Repetitive mild traumatic brain injury (rmTBI) precedes chronic traumatic encephalopathy (CTE) and involves neurovascular dysfunction. Omega-3 polyunsaturated fatty acids (PUFA) are promoted as neuroprotective, but long-term effects after brain injury remain uncertain. We uncover a metabolic vulnerability associated with cerebral accumulation of eicosapentaenoic acid (EPA), a major PUFA derived from fish oil. In a fish oil diet model, EPA accumulates at baseline yet is selectively depleted after rmTBI, consistent with mobilization during injury-associated metabolic remodeling. This pattern coincides with matrix remodeling, endothelial degeneration, and impaired neurovascular function. Cortical transcriptomics indicates reduced angiogenic programs with increased fatty acid metabolism, and lipidomics links EPA to maladaptive lipid engagement. Mechanistic studies using metabolically adapted endothelial cells show that EPA selectively impairs reparative function. Analysis of postmortem CTE brain tissue reveals parallel vascular and metabolic gene expression changes, strengthening translational relevance. Together, these findings challenge the assumption of uniform omega-3 neuroprotection after brain injury.
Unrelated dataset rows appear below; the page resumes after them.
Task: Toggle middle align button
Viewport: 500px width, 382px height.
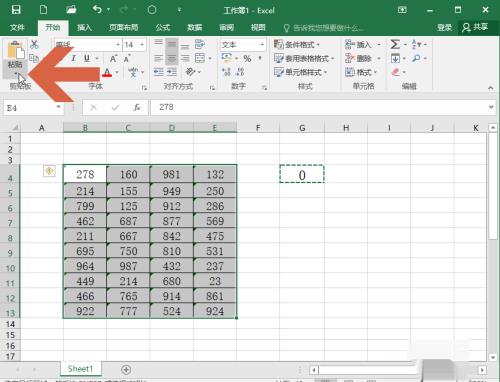Action: 172,45
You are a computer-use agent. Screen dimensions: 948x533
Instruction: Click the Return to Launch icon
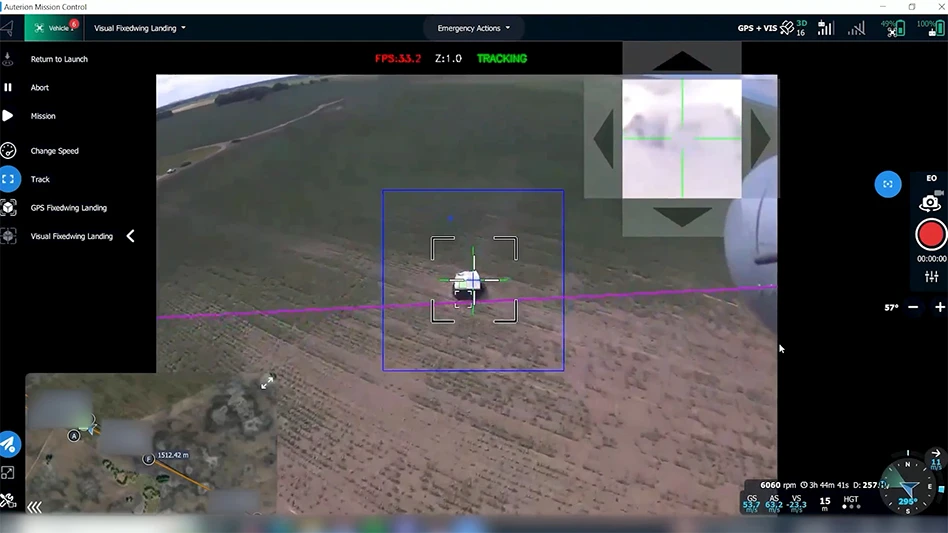(x=8, y=59)
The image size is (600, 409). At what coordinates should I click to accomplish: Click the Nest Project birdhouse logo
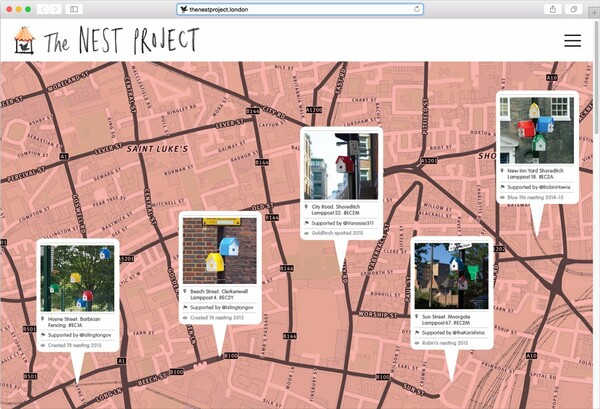[24, 40]
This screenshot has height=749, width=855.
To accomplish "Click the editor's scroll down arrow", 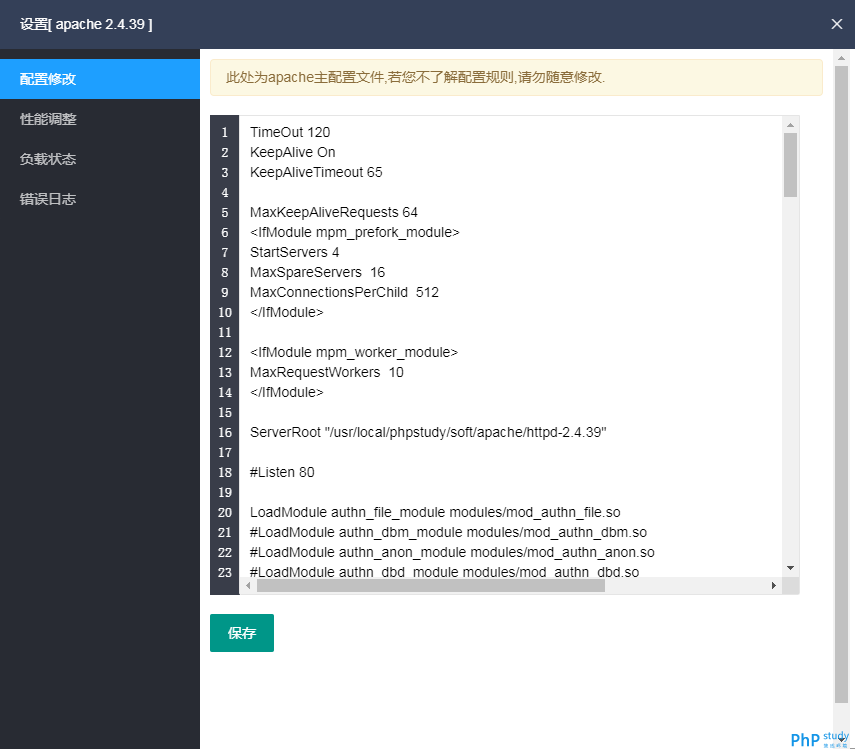I will pos(790,567).
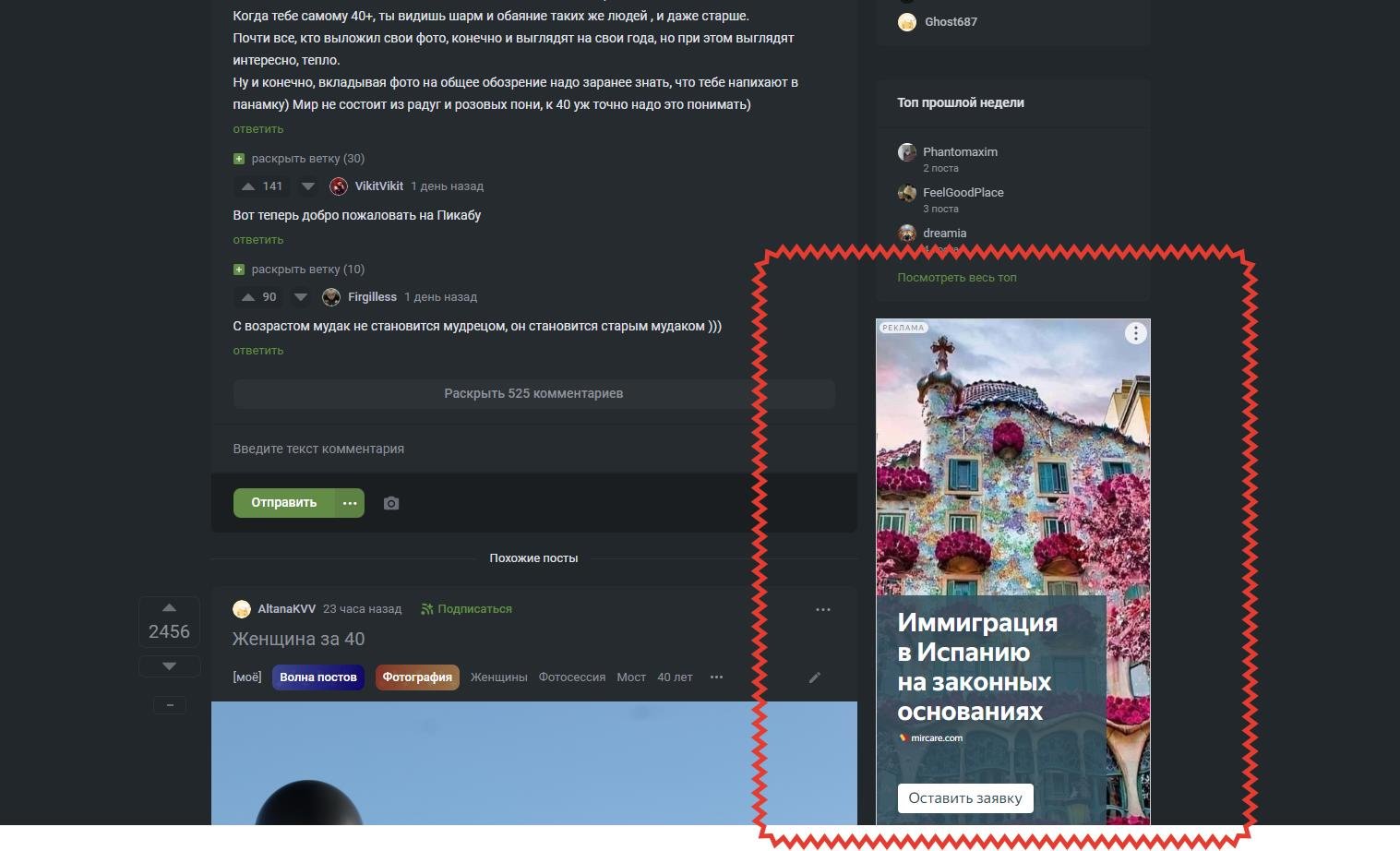Viewport: 1400px width, 851px height.
Task: Open extra send options beside Отправить
Action: click(350, 503)
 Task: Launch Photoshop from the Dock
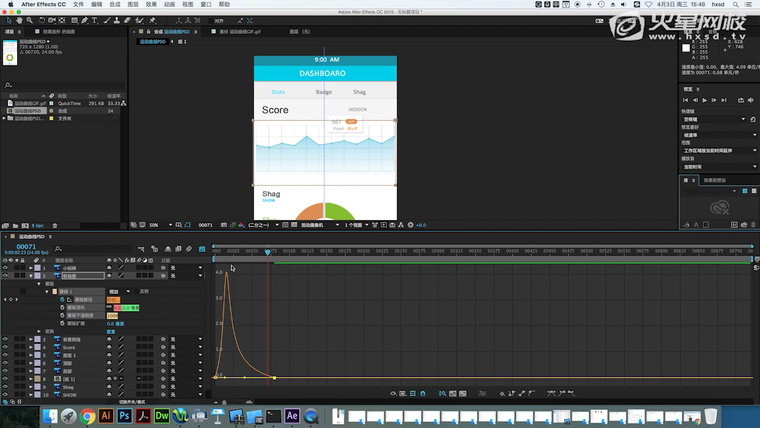point(123,415)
Overall design: RNA seq profiling of injured cortical tissue from wild type C57BL 6J mice in a 2 by 2 design comparing diet (continuous purified control diet vs cyclic fish oil supplemented high fat diet) and injury (repetitive less than mild closed head injury [rlmTBI], vs sham), collected 6 months after injury following long-term dietary exposure.